→ **課題の内容**
- A) 日本の財政に関する文章に、円の単位で書かれている金額をすべて挙げよ。
- B) 日本の財政に関する文章を、最後の文の続きから書き進めよ。

→ **出典文書**
野田財務相は先月9日、国と地方を合わせた長期債務残高の対国内総生産(GDP)比が2011年度末に184%に達する日本の財政状況について「先進国の中で史上最悪」と指摘しました。また財務省は10日、国債や借入金などを合わせた「国の借金」総額が2010年末時点で919兆1511億円に達したと発表しています。



この問題への解決策として菅首相は「税と社会保障の一体改革」を提唱しています。ここには一般の予算の外側にある「特別会計」を含めて合算するという恐ろしい意図が隠されていますが、大多数の国民は気付いていないのではないでしょうか。

「日本国の運営費にはいくら必要か?」と問われたとき、いくらだと思うでしょうか。一般会計の予算が「92兆円」ですから、大体それと同等だと思う人が多いと思います。しかし、実際には全く違います。

一般会計には含まれない「特別会計」を合算し重複部分を排除したところ「日本国の運営費は約220兆円」という水準になりました。現在の日本の税収は約40兆円に過ぎませんから、全く足りません。単純に言えば、それゆえ国債を発行し無理矢理補っている、というのが現状です。

しかも日本の場合、国債の償還に関して「60年償還ルール」が適用されているため、毎年約1.6%(1/60)ずつしか返済されていません。これは、元々道路など耐用年数・効用発揮期間が長い「建設国債」にのみ認めていたルールを、1985年度から「赤字国債」にも適用したからです。

10年物の新規国債を発行した場合でも、10年後の償還時には「全体の1/6(1/60×10年間)分の金額」だけ返済し、不足する金額は「借換債」を発行して借り換えを行うのです。これを延々と繰り返し、国債の償還(借金の返済)を60年先送りしていくという仕組みです。

→ **提供データ**
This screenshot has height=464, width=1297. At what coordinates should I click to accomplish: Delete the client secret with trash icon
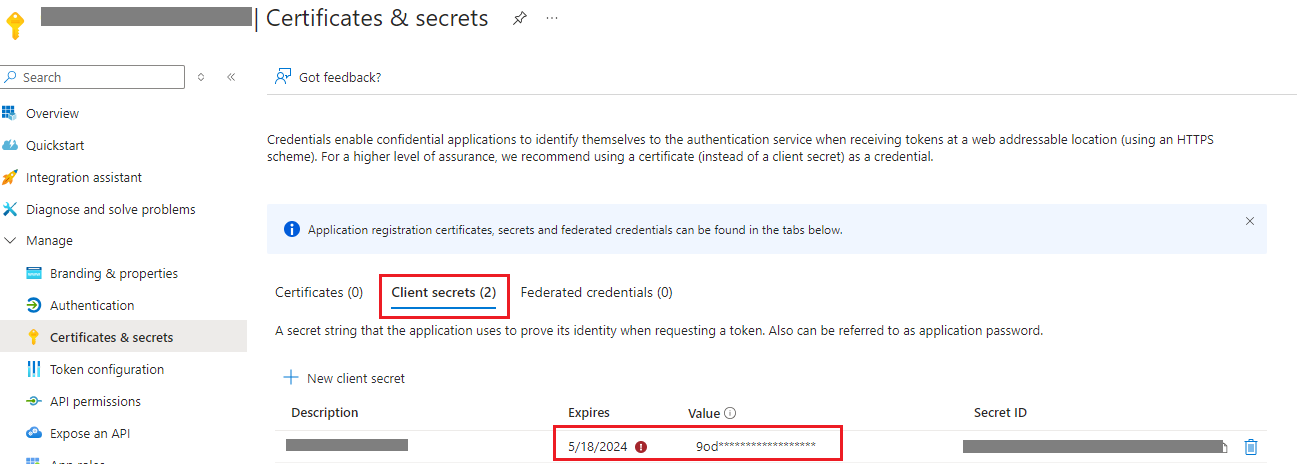coord(1250,447)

→ **解答**
- A)
919兆1511億円
92兆円
約220兆円
約40兆円

- B)
約900兆円の債務に対して毎年1.6%しか返済せず、利払いは続いていきます。この状況の中で約220兆円の日本国の運営費を捻出するためには、最低でも40兆円の税収を2倍にするくらいのことは必要でしょう。

あるいは、コストを半分にするという方法もあります。約220兆円のうち、最も大きなコスト負担になっているのは約35%を占める「国債の利払・償還」です。これを削るのが最も簡単な解決策ですが、それは「国債の利払いをしない、償還をしない」=「日本国債のデフォルト」を意味します。

もしそうなりたくないなら、社会保障を諦めるしかないと私は思っています。「社会保障を充実させて」などと言っている人がいますが、それならば「社会負担」を現在の2倍程度にして欧州並みにすることが大前提です。その覚悟が国民にはないでしょうし、何より致命的なのは政治家の中にさえ本気でその覚悟ができている人はいない、ということです。

私が今最も恐れているのは、今の議論が消費税の問題に発展し、国民から増税反対の意見が強くなり、政府がそれを先送りにしている間にマーケットに終止符を打たれる、つまり国債のレーティングが下がり、自ら何も決断しないまま国債デフォルトに追い込まれることであり、こうした事態は何としても避けて欲しいと思っています。


●膨らむ借金に加えて家計所得も伸び悩む国

さらに厳しい現実として、返済しきれない莫大な借金を抱えているだけでなく、日本は家計所得もずっと低迷しているということが挙げられます。これは中国のような新興国と比べてという話ではなく、他の先進国と比べても日本だけが低迷しているという状況です。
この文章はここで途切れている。